Structural patterns
In Software Engineering, Structural Design Patterns are Design Patterns that ease the design by identifying a simple way to realize relationships between entities.
- Adapter
Match interfaces of different classes - Bridge
Separates an object's interface from its implementation - Composite
A tree structure of simple and composite objects - Decorator
Add responsibilities to objects dynamically - Facade
A single class that represents an entire subsystem - Flyweight
A fine-grained instance used for efficient sharing -
Private Class Data
Restricts accessor/mutator access - Proxy
An object representing another object
Rules of thumb
- Adapter makes things work after they're designed; Bridge makes them work before they are.
- Bridge is designed up-front to let the abstraction and the implementation vary independently. Adapter is retrofitted to make unrelated classes work together.
- Adapter provides a different interface to its subject. Proxy provides the same interface. Decorator provides an enhanced interface.
- Adapter changes an object's interface, Decorator enhances an object's responsibilities. Decorator is thus more transparent to the client. As a consequence, Decorator supports recursive composition, which isn't possible with pure Adapters.
- Composite and Decorator have similar structure diagrams, reflecting the fact that both rely on recursive composition to organize an open-ended number of objects.
- Composite can be traversed with Iterator. Visitor can apply an operation over a Composite. Composite could use Chain of responsibility to let components access global properties through their parent. It could also use Decorator to override these properties on parts of the composition. It could use Observer to tie one object structure to another and State to let a component change its behavior as its state changes.
- Composite can let you compose a Mediator out of smaller pieces through recursive composition.
- Decorator lets you change the skin of an object. Strategy lets you change the guts.
- Decorator is designed to let you add responsibilities to objects without subclassing. Composite's focus is not on embellishment but on representation. These intents are distinct but complementary. Consequently, Composite and Decorator are often used in concert.
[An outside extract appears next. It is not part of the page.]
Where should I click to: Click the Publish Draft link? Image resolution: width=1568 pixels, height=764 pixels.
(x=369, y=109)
- Decorator and Proxy have different purposes but similar structures. Both describe how to provide a level of indirection to another object, and the implementations keep a reference to the object to which they forward requests.
- Facade defines a new interface, whereas Adapter reuses an old interface. Remember that Adapter makes two existing interfaces work together as opposed to defining an entirely new one.
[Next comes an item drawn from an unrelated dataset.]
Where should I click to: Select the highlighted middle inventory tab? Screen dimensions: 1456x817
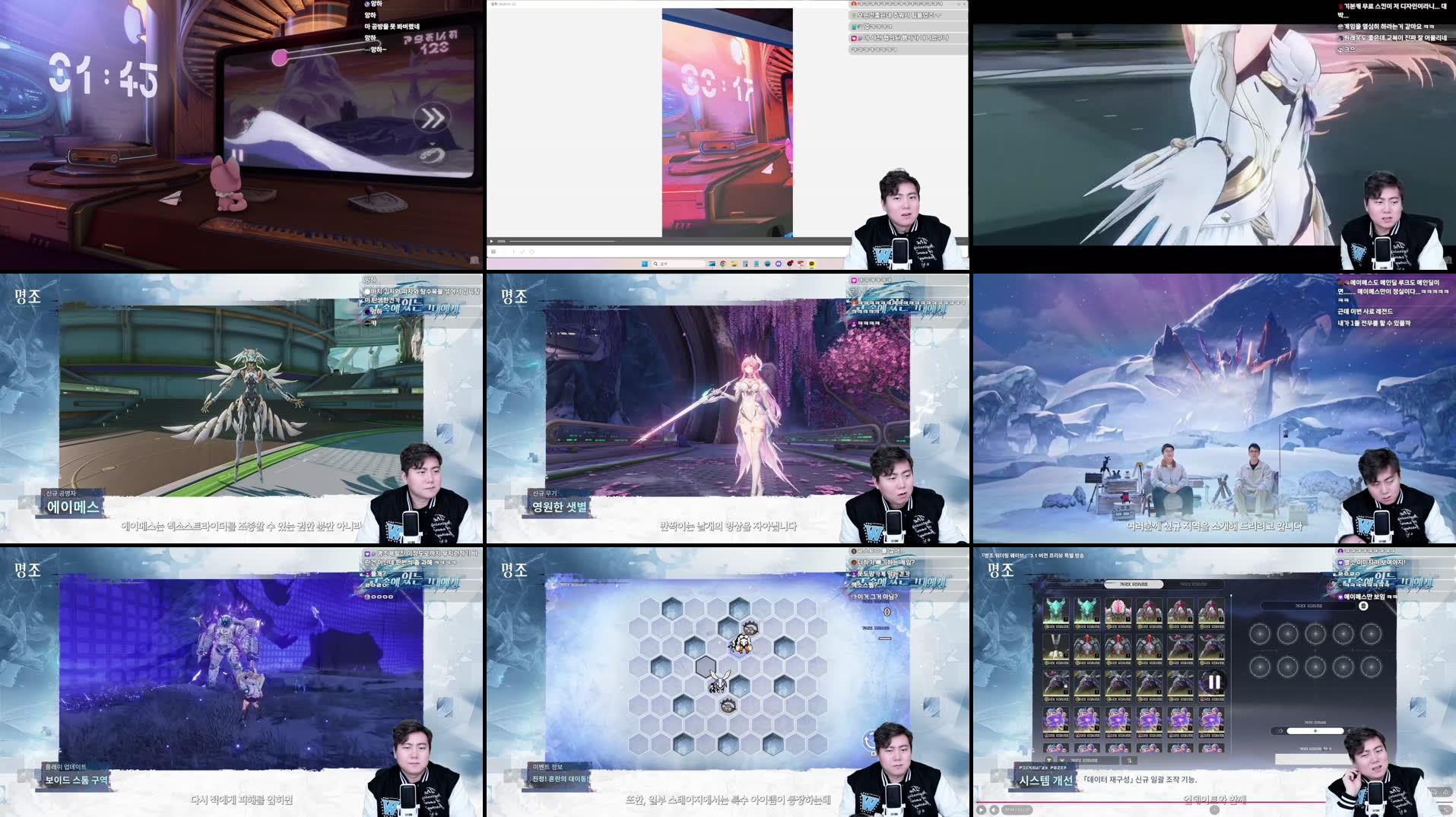pos(1134,584)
- Facade objects are often Singleton because only one Facade object is required.
- Mediator is similar to Facade in that it abstracts functionality of existing classes. Mediator abstracts/centralizes arbitrary communication between colleague objects, it routinely "adds value", and it is known/referenced by the colleague objects. In contrast, Facade defines a simpler interface to a subsystem, it doesn't add new functionality, and it is not known by the subsystem classes.
- Abstract Factory can be used as an alternative to Facade to hide platform-specific classes.
- Whereas Flyweight shows how to make lots of little objects, Facade shows how to make a single object represent an entire subsystem.
- Flyweight is often combined with Composite to implement shared leaf nodes.
- Flyweight explains when and how State objects can be shared.